FDA Approves First Drug for Rare Bone Disorder

The FDA has approved Sohonos (palovarotene) to reduce new abnormal bone formation in people living with fibrodysplasia ossificans progressiva (FOP), an ultra-rare genetic disease that transforms the body’s soft issue into bone. Sohonos is indicated to treat girls 8 years of age and older and boys 10 years of age or older.

FOP impacts less than an estimated 400 people in the United States and 900 people globally. By the age of 30 years old, the majority of people with FOP require a wheelchair and full-time caregiver assistance. Life expectancy is about 56 years, and the management of FOP has previously been limited to palliative care

Developed by Ipsen, Sohonos targets the gamma subtype of retinoic-acid receptors, which are important regulators of skeletal development. It is designed to mediate the interactions between the receptors, growth factors and proteins within the retinoid signaling pathway to reduce new abnormal bone formation.

Sohonos is now available. The annual list price is $624,000 based for 5 mg dose per day, which a spokesperson for Ipsen told Formulary Watch is based on the value that medicine provides, including clinical benefit, economic value, social and quality of life measures, prevalence of the condition and if treatment options are available. She said the price may vary because the treatment is variable for pediatric patients based on weight and dose-increases for flare-up episodes.

Ipsen is providing personalized support, financial and insurance assistance programs to assist patients and their families. The spokesperson said the company is in conversations with all major health insurers, including the U.S. government, to discuss Sohonos and FOP.

“FOP is life-altering to the individuals diagnosed and their families. There’s not a day that goes by where those impacted don’t worry about the debilitating physical pain of muscle that is replaced by bone, another joint locking or the relentless emotional toll of losing the ability to do an activity they love, or hold a loved one close,” Michelle Davis, executive director of International FOP Association, said in a press release.

The approval is based on data from phase 3 MOVE trial. The 18-month data published in the Journal of Bone and Mineral Research, included 107 patients who received oral Sohonos compared with untreated individuals from Ipsen’s global FOP Natural History Study. In the study, Sohonos reduced annualized heterotopic ossification volume compared with no treatment beyond standard of care.
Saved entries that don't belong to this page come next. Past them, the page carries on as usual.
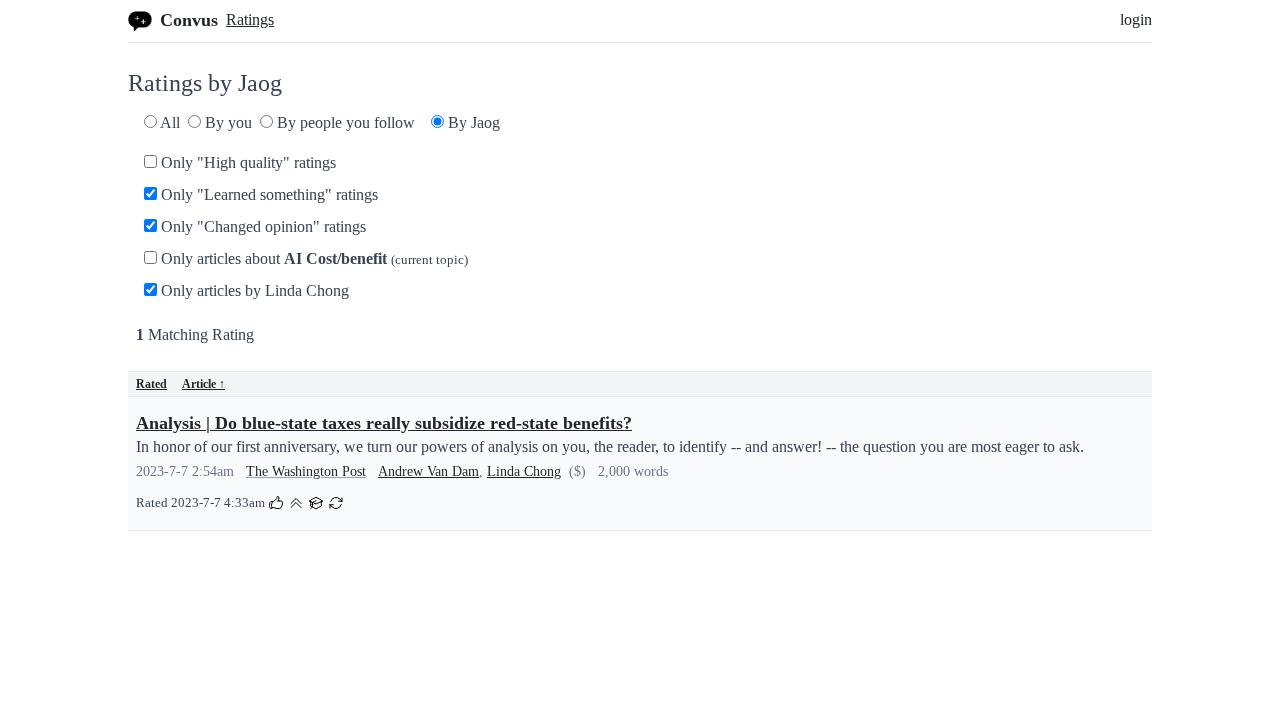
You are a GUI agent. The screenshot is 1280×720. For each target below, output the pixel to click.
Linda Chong (524, 471)
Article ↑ (203, 384)
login (1136, 19)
The most common treatment emergent adverse reactions were dry skin, lip dryness, alopecia, drug eruption, rash, and pruritus and musculoskeletal events such as arthralgia and premature growth plate closure in growing children. Sohonos label includes a boxed warning about the risk of premature plate closure, as well as the risk of fetal harm in pregnant women.

The approval follows an FDA advisory committee meeting in June 2023 in which members of the Endocrinologic and Metabolic Drugs Advisory Committee (EMDAC) voted 11 to 3 in favor of the benefits of Sohonos outweigh the risks.

“Despite the risks of premature visual closure and potential increases in flare ups and vertebrae fractures, the potential benefits of the study drug to reduce new heterotopic ossification outweigh those risks,” Committee Chairpesons Cecilia C. Low Wang, M.D., professor of Medicine, University of Colorado, said after the vote. “I felt the open public hearing comments for incredibly compelling. We really have no other alternatives that might alter this disease course. But this drug might.”